Petit avertissement pas inutile pour commencer : ne mangez surtout pas devant ce film. Si vous vous payez un pot de pop-corn en allant le voir au cinéma, croyez-moi, ce contenant risque d’avoir une utilité bien peu reluisante. Sur ce…
The Ugly Stepsister adapte à sa manière le conte de Cendrillon, sauf que l’on est beaucoup plus proche de The Substance de Coralie Fargeat que du gentil classique Disney. Vous kiffez le body horror qui n'a pas peur d'être extrême ? Celui qui vous fait regarder ailleurs pendant plusieurs secondes tant certains moments sont horriblement réalistes, avec des trucs bien dégueus (restez bien jusqu’à la fin du générique pour faire durer le plaisir jusqu’au bout !) et une multitude de détails bien triviaux ? Alors, je vous recommande cette adaptation norvégienne, qui porte en toile de fond une dénonciation de la pression sociétale imposant d’écrasants – et bien patriarcaux – diktats de beauté aux femmes.
Ne croyez pas qu’à partir de ce postulat, seuls les hommes en prennent plein la gueule.
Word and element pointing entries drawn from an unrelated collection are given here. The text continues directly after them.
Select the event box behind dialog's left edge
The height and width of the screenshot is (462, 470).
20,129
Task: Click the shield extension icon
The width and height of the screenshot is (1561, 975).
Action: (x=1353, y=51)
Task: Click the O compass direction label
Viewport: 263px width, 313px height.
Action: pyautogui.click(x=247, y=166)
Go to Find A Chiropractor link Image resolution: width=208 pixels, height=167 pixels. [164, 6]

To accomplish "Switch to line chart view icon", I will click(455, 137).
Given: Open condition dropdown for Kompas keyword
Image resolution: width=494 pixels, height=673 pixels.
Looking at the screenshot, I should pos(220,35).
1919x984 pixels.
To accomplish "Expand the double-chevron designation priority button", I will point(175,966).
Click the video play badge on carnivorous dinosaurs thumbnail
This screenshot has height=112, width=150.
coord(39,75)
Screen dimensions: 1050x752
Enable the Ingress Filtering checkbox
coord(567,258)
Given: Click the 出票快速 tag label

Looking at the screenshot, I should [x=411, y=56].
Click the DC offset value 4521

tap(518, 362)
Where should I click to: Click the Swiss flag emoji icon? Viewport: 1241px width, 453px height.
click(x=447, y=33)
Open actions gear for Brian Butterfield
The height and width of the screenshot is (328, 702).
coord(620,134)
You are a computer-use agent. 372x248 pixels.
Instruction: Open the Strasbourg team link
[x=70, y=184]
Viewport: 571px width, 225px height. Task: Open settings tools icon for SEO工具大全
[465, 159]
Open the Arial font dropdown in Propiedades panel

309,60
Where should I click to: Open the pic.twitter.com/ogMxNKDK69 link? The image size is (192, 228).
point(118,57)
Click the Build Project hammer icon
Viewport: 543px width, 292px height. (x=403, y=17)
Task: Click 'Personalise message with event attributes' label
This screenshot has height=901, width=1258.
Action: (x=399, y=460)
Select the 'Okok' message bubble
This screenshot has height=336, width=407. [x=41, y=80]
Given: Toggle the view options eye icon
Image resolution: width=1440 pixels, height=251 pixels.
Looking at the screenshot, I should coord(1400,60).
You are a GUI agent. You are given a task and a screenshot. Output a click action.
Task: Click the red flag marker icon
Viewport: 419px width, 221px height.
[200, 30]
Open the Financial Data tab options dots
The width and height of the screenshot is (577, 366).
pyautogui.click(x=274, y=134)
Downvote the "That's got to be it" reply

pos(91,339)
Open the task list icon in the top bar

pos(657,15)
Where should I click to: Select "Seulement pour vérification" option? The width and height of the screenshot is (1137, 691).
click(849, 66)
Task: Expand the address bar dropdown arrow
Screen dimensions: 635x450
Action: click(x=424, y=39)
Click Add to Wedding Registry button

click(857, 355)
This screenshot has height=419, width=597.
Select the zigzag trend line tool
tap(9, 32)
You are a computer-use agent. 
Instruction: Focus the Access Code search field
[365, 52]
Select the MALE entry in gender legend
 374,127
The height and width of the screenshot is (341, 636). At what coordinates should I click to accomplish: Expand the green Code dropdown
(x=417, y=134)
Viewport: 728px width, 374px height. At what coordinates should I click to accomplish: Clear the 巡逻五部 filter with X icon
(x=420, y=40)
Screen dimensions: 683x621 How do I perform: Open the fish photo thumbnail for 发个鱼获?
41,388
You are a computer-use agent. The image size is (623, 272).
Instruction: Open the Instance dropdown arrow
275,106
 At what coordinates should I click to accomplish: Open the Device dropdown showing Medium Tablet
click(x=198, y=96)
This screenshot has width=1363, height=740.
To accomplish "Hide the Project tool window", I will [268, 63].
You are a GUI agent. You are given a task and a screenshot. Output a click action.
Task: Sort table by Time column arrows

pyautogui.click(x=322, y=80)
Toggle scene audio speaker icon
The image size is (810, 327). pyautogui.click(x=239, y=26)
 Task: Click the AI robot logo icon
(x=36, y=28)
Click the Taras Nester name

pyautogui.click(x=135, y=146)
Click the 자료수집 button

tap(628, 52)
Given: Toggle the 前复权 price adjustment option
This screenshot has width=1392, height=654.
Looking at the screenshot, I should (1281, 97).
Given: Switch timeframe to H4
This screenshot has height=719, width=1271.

D’accord, excepté peut-être le palefrenier, tous les personnages masculins sont aussi pervers qu’abrutis. Mais les personnages féminins, eux non plus – si l’on met de côté la sœur cadette – ne sont pas les dernières à profiter et à abuser maladivement de ce système, étant autant des bourreaux que des victimes dans cette histoire (y compris notre protagoniste ; j’y reviendrai plus loin !).
Même Cendrillon, loin d’être la nunuche pure et désintéressée que l'on connaît, se révèle au contraire assez froide et calculatrice pour parvenir à ses fins, n’hésitant pas, en outre, à sacrifier une histoire d’amour sincère pour des motifs entièrement financiers.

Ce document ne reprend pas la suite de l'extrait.